Information shown: Begin

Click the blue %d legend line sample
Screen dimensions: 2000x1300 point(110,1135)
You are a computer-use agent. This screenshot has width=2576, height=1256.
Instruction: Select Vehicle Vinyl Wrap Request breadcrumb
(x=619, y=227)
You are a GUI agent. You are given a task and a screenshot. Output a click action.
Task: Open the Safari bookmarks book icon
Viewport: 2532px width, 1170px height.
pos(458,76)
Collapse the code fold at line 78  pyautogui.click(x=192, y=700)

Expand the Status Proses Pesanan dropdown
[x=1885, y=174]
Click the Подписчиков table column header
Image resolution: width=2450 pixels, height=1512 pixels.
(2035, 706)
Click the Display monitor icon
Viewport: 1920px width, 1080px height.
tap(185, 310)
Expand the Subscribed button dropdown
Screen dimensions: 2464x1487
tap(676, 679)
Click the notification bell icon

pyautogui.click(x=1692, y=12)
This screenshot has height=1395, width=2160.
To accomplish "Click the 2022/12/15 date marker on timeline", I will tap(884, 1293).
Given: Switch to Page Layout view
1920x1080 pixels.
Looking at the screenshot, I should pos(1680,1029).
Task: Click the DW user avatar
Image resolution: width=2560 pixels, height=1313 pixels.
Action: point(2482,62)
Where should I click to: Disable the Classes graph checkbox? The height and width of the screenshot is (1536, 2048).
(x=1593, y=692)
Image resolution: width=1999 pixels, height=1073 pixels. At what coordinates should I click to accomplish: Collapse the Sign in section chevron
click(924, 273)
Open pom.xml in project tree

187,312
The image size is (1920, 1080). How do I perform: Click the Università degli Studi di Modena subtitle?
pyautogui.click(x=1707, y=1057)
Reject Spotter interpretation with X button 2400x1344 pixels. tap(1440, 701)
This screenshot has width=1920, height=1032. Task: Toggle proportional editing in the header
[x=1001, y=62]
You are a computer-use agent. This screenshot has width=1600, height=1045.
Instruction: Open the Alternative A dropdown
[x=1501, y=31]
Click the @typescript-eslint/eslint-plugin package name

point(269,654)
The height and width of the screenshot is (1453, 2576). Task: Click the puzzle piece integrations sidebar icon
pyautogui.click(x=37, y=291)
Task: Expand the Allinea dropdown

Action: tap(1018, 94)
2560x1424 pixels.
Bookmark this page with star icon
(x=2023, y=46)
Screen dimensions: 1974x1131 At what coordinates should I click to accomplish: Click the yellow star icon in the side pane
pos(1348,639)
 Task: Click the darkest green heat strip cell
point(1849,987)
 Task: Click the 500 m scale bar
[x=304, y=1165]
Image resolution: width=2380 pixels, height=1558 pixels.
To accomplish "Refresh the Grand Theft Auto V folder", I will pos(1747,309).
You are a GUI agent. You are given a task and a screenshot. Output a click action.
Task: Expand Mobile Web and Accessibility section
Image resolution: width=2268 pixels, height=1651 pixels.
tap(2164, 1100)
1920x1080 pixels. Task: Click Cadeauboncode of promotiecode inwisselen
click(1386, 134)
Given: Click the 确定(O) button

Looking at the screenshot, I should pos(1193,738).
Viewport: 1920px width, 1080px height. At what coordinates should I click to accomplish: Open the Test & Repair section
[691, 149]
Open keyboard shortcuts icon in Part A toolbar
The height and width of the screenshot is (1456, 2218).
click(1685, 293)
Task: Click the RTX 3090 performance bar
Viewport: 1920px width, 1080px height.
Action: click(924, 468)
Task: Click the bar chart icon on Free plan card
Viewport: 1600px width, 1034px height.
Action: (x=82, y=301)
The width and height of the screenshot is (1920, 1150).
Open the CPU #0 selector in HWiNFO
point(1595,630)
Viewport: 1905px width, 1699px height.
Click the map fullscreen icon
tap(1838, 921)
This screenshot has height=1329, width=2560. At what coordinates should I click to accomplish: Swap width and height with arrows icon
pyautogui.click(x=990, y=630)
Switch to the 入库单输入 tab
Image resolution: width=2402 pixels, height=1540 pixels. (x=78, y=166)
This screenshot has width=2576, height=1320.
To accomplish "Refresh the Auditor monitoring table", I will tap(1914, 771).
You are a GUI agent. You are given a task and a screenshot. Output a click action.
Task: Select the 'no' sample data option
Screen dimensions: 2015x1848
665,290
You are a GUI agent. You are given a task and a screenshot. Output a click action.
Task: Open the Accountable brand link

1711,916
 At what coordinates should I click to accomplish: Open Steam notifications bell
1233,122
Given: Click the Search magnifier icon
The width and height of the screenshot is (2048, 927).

Information shown: End

Goal of the exercise. Retype the entries. Every line must match exactly.

Exercise solution.
Click the blue %d legend line sample
Screen dimensions: 2000x1300 point(110,1135)
You are a computer-use agent. This screenshot has width=2576, height=1256.
Instruction: Select Vehicle Vinyl Wrap Request breadcrumb
(x=619, y=227)
You are a GUI agent. You are given a task and a screenshot. Output a click action.
Task: Open the Safari bookmarks book icon
Viewport: 2532px width, 1170px height.
pos(458,76)
Collapse the code fold at line 78  pyautogui.click(x=192, y=700)

Expand the Status Proses Pesanan dropdown
[x=1885, y=174]
Click the Подписчиков table column header
Image resolution: width=2450 pixels, height=1512 pixels.
(2035, 706)
Click the Display monitor icon
Viewport: 1920px width, 1080px height.
tap(185, 310)
Expand the Subscribed button dropdown
Screen dimensions: 2464x1487
tap(676, 679)
Click the notification bell icon

pyautogui.click(x=1692, y=12)
This screenshot has height=1395, width=2160.
To accomplish "Click the 2022/12/15 date marker on timeline", I will tap(884, 1293).
Given: Switch to Page Layout view
1920x1080 pixels.
Looking at the screenshot, I should pos(1680,1029).
Task: Click the DW user avatar
Image resolution: width=2560 pixels, height=1313 pixels.
Action: point(2482,62)
Where should I click to: Disable the Classes graph checkbox? The height and width of the screenshot is (1536, 2048).
(x=1593, y=692)
Image resolution: width=1999 pixels, height=1073 pixels. At what coordinates should I click to accomplish: Collapse the Sign in section chevron
click(924, 273)
Open pom.xml in project tree

187,312
The image size is (1920, 1080). How do I perform: Click the Università degli Studi di Modena subtitle?
pyautogui.click(x=1707, y=1057)
Reject Spotter interpretation with X button 2400x1344 pixels. tap(1440, 701)
This screenshot has width=1920, height=1032. Task: Toggle proportional editing in the header
[x=1001, y=62]
You are a computer-use agent. This screenshot has width=1600, height=1045.
Instruction: Open the Alternative A dropdown
[x=1501, y=31]
Click the @typescript-eslint/eslint-plugin package name

point(269,654)
The height and width of the screenshot is (1453, 2576). Task: Click the puzzle piece integrations sidebar icon
pyautogui.click(x=37, y=291)
Task: Expand the Allinea dropdown

Action: tap(1018, 94)
2560x1424 pixels.
Bookmark this page with star icon
(x=2023, y=46)
Screen dimensions: 1974x1131 At what coordinates should I click to accomplish: Click the yellow star icon in the side pane
pos(1348,639)
 Task: Click the darkest green heat strip cell
point(1849,987)
 Task: Click the 500 m scale bar
[x=304, y=1165]
Image resolution: width=2380 pixels, height=1558 pixels.
To accomplish "Refresh the Grand Theft Auto V folder", I will pos(1747,309).
You are a GUI agent. You are given a task and a screenshot. Output a click action.
Task: Expand Mobile Web and Accessibility section
Image resolution: width=2268 pixels, height=1651 pixels.
tap(2164, 1100)
1920x1080 pixels. Task: Click Cadeauboncode of promotiecode inwisselen
click(1386, 134)
Given: Click the 确定(O) button

Looking at the screenshot, I should pos(1193,738).
Viewport: 1920px width, 1080px height. At what coordinates should I click to accomplish: Open the Test & Repair section
[691, 149]
Open keyboard shortcuts icon in Part A toolbar
The height and width of the screenshot is (1456, 2218).
click(1685, 293)
Task: Click the RTX 3090 performance bar
Viewport: 1920px width, 1080px height.
Action: click(924, 468)
Task: Click the bar chart icon on Free plan card
Viewport: 1600px width, 1034px height.
Action: (x=82, y=301)
The width and height of the screenshot is (1920, 1150).
Open the CPU #0 selector in HWiNFO
point(1595,630)
Viewport: 1905px width, 1699px height.
Click the map fullscreen icon
tap(1838, 921)
This screenshot has height=1329, width=2560. At what coordinates should I click to accomplish: Swap width and height with arrows icon
pyautogui.click(x=990, y=630)
Switch to the 入库单输入 tab
Image resolution: width=2402 pixels, height=1540 pixels. (x=78, y=166)
This screenshot has width=2576, height=1320.
To accomplish "Refresh the Auditor monitoring table", I will tap(1914, 771).
You are a GUI agent. You are given a task and a screenshot. Output a click action.
Task: Select the 'no' sample data option
Screen dimensions: 2015x1848
665,290
You are a GUI agent. You are given a task and a screenshot. Output a click action.
Task: Open the Accountable brand link

1711,916
 At what coordinates should I click to accomplish: Open Steam notifications bell
1233,122
Given: Click the Search magnifier icon
The width and height of the screenshot is (2048, 927).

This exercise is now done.